Appellants argue further that the executive committee did not exist in September, 1948, when they met and decided that the corporation should file a voluntary petition in bankruptcy and instructed the officers to proceed accordingly. It may be observed that this contention was not suggested in the petition of intervention nor in the petition to review the order of the referee, and there is no evidence to support it. If this court believed the question to be of sufficient importance that the administration of justice required us to consider and review the matter, no basis exists in the record for such review.

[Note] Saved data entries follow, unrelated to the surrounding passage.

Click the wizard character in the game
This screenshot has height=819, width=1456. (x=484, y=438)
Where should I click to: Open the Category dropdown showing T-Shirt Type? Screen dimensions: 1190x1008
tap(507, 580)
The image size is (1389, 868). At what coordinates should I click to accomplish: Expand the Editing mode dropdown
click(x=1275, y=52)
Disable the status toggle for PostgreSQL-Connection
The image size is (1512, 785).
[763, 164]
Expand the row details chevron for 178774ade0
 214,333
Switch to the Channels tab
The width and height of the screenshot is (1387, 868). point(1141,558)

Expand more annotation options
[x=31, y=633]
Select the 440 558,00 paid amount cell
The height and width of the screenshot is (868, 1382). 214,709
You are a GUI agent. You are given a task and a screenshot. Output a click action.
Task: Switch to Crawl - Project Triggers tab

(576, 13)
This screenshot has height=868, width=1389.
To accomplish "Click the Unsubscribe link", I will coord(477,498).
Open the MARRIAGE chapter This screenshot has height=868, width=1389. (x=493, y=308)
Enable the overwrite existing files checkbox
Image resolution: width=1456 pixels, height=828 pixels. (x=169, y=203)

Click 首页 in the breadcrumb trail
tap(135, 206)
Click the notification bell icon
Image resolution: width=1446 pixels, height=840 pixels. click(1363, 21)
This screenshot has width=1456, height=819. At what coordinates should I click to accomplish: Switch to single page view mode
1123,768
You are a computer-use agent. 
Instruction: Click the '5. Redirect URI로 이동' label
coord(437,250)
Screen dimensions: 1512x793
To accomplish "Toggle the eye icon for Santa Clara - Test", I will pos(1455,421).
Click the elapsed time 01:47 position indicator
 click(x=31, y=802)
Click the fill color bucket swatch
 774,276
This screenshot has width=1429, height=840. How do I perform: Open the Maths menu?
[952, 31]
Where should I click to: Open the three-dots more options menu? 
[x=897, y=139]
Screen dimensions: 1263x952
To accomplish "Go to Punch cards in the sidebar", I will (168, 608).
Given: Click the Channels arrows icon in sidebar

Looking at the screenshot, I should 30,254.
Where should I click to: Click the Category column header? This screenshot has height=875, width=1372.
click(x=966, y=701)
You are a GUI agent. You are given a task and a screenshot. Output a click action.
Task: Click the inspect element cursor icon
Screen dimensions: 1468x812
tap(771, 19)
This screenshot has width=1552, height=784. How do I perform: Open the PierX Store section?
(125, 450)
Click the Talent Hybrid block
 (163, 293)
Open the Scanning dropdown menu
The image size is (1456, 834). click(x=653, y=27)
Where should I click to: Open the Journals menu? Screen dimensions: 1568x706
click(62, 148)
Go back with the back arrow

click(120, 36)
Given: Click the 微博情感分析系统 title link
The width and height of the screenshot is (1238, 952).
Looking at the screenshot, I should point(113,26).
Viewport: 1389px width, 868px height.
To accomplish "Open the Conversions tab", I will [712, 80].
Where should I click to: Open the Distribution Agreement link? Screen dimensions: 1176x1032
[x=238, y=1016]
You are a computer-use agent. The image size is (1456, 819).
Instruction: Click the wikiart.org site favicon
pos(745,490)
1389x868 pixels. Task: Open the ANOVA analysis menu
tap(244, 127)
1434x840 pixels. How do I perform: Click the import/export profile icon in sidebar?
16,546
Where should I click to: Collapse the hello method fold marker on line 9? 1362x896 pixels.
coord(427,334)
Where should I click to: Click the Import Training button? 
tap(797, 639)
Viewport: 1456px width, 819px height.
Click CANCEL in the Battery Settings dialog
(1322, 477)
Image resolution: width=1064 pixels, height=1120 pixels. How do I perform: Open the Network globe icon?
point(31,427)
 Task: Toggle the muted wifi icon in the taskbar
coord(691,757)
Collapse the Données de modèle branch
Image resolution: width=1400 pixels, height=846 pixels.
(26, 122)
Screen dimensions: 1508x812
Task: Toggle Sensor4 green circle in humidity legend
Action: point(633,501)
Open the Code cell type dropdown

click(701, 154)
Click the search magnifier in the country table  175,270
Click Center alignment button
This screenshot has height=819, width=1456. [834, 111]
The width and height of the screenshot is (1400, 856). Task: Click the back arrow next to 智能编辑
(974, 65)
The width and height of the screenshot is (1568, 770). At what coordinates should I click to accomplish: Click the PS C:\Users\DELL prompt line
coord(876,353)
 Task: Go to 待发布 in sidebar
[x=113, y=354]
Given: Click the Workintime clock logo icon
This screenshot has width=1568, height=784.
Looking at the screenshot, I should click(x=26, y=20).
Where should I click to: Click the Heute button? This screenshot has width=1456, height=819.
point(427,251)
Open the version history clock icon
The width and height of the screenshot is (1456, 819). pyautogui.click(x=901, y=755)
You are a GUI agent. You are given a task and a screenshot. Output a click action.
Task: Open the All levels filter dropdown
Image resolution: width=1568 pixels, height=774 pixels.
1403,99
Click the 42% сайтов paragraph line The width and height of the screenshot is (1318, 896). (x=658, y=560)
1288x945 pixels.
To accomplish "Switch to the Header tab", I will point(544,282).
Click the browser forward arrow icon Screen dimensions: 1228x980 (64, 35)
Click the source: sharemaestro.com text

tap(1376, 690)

The final contention of the appellants is that the resolution of ratification of the board of directors of November 15, 1948, is invalid because of the adverse interest of some of the members of the board voting for it and without whose votes a quorum of the board was not present. Again, this point was not presented to the referee or to the district court and there was no direct ruling upon it. The contention is directed to the qualification of directors Memmer, Hill and Sinning who were present at the meeting and voted for the resolution. The objection to their qualification is that "they were desirous of sustaining the bankruptcy proceeding, so that they might avoid answering for the damage to the corporation suffered from the wrongful bankruptcy, and to eliminate the other stockholders among other [undefined] reasons." This inferential argument is based upon the fact that the three directors named were creditors of the bankrupt corporation. There can be no objection, however, to directors of a corporation voting to admit its insolvency or to authorize the filing of a petition in bankruptcy, if they do so in good faith. Home Powder Co. v. Geis, 8 Cir., 204 F. 568; Dodge v. Kenwood Ice Co., 8 Cir., 204 F. 577; Regal Cleaners & Dyers, Inc., v. Merlis, 2 Cir., 274 F. 915. The referee and the court here found that the acts of the members of the board of directors *844 were in good faith, and the record, we think, abundantly sustains such findings.

It is our conclusion that the appellants' contentions are without merit. The order and judgment appealed from is, therefore, affirmed.